REQUIRED WORK:
1. List every player named in the passage about the receivers.
2. Reword the passage about the receivers between "Remember in that" and "one touchdown pass.", inclusive, so that "season opener" becomes "first game".

The chicken or the egg has been stuck in my head as I've been thinking about how to discuss the receivers. Over the last two seasons, the raw numbers for the receivers have been terrible. That's on objective fact but what isn't particularly clear is the reason for the poor numbers. Dayne Crist was a statue in the pocket who consistently overthrew his receivers and Jake Heaps fell in love with the 15 step drop. The players running the routes struggled to get separation and when they did find the ball in their vicinity, they failed to hold up their end of the bargain (actually catching the ball) far too often. And finally, the play-calling has to get a little bit of the responsibility as well.
Remember in that in 2012 not a single wide-receiver caught a touchdown pass. That's a bit of a technical fact though as Tony Pierson tied for the most touchdown receptions on the team and he's more of a receiver than running back. Of course, he tied tight end Jimmay Mundine with two touchdown catches. When the team only has 7 touchdown passes, there aren't many to go around. Things were slightly better in 2013, Justin McCay caught a touchdown pass in the season opener breaking the "streak" that carried over from 2012. However, after that it was a struggle for the receiver position. Mundine led the team in touchdown receptions again with five. No other Jayhawk caught more than one touchdown pass.

MATERIAL PROVIDED:
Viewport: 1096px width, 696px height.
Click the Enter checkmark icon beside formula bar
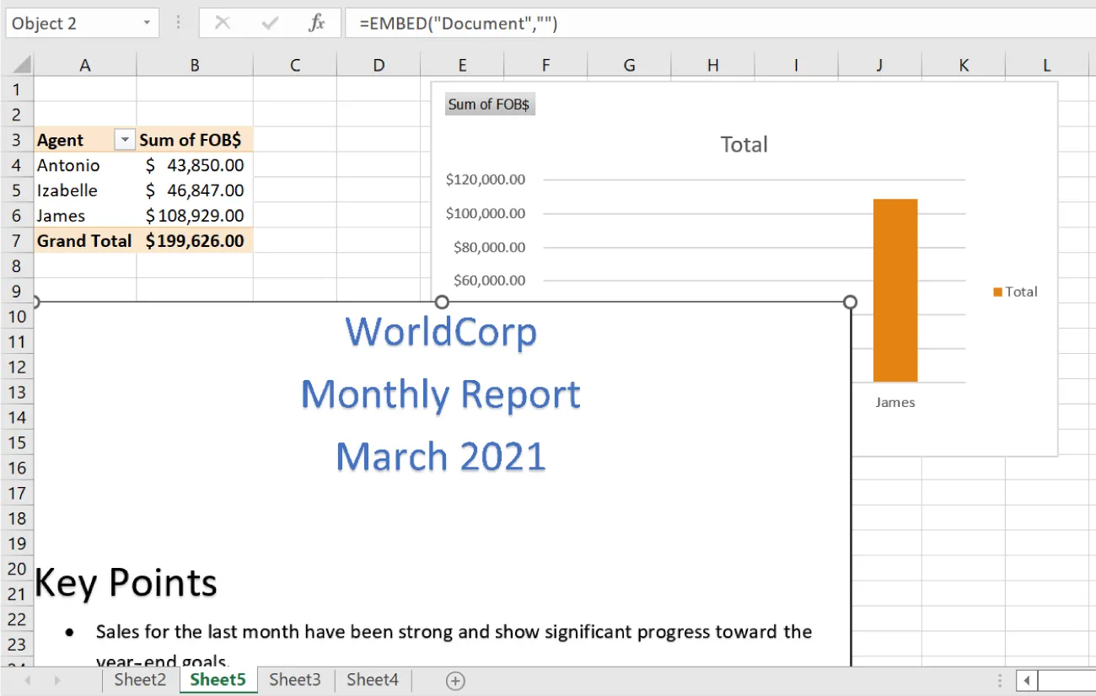(268, 23)
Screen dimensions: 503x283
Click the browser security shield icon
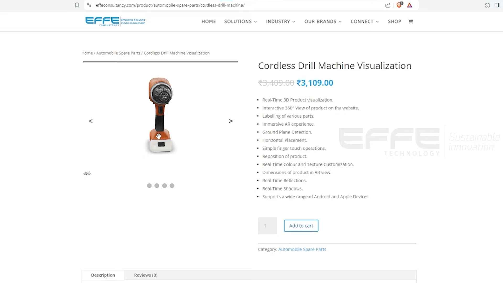[399, 5]
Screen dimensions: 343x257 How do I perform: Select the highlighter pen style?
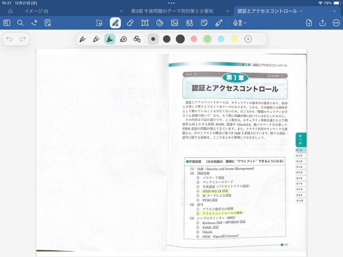point(110,39)
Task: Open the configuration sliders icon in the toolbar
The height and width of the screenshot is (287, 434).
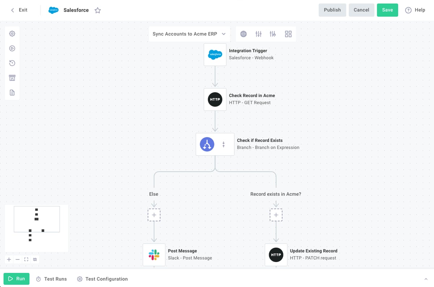Action: [258, 34]
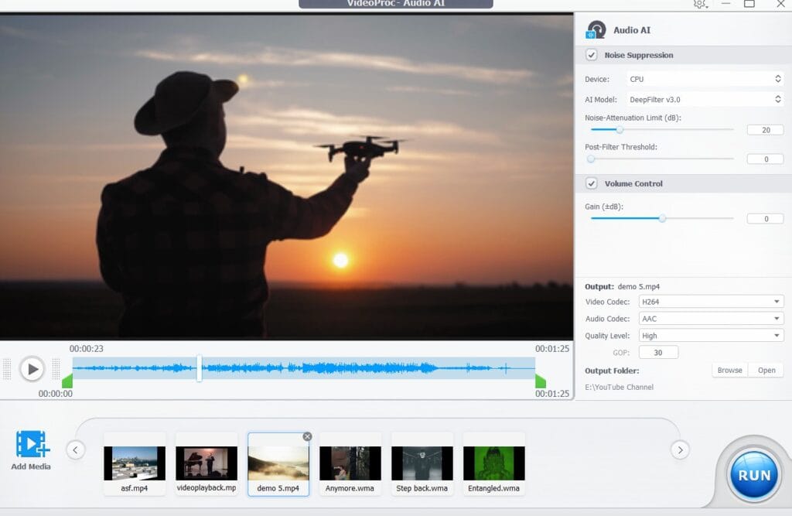Click Browse for the output folder
The width and height of the screenshot is (792, 516).
pyautogui.click(x=729, y=371)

TASK ANSWERS:
1. Dayne Crist, Jake Heaps, Tony Pierson, Jimmay Mundine, Justin McCay

2.
Remember in that in 2012 not a single wide-receiver caught a touchdown pass. That's a bit of a technical fact though as Tony Pierson tied for the most touchdown receptions on the team and he's more of a receiver than running back. Of course, he tied tight end Jimmay Mundine with two touchdown catches. When the team only has 7 touchdown passes, there aren't many to go around. Things were slightly better in 2013, Justin McCay caught a touchdown pass in the first game breaking the "streak" that carried over from 2012. However, after that it was a struggle for the receiver position. Mundine led the team in touchdown receptions again with five. No other Jayhawk caught more than one touchdown pass.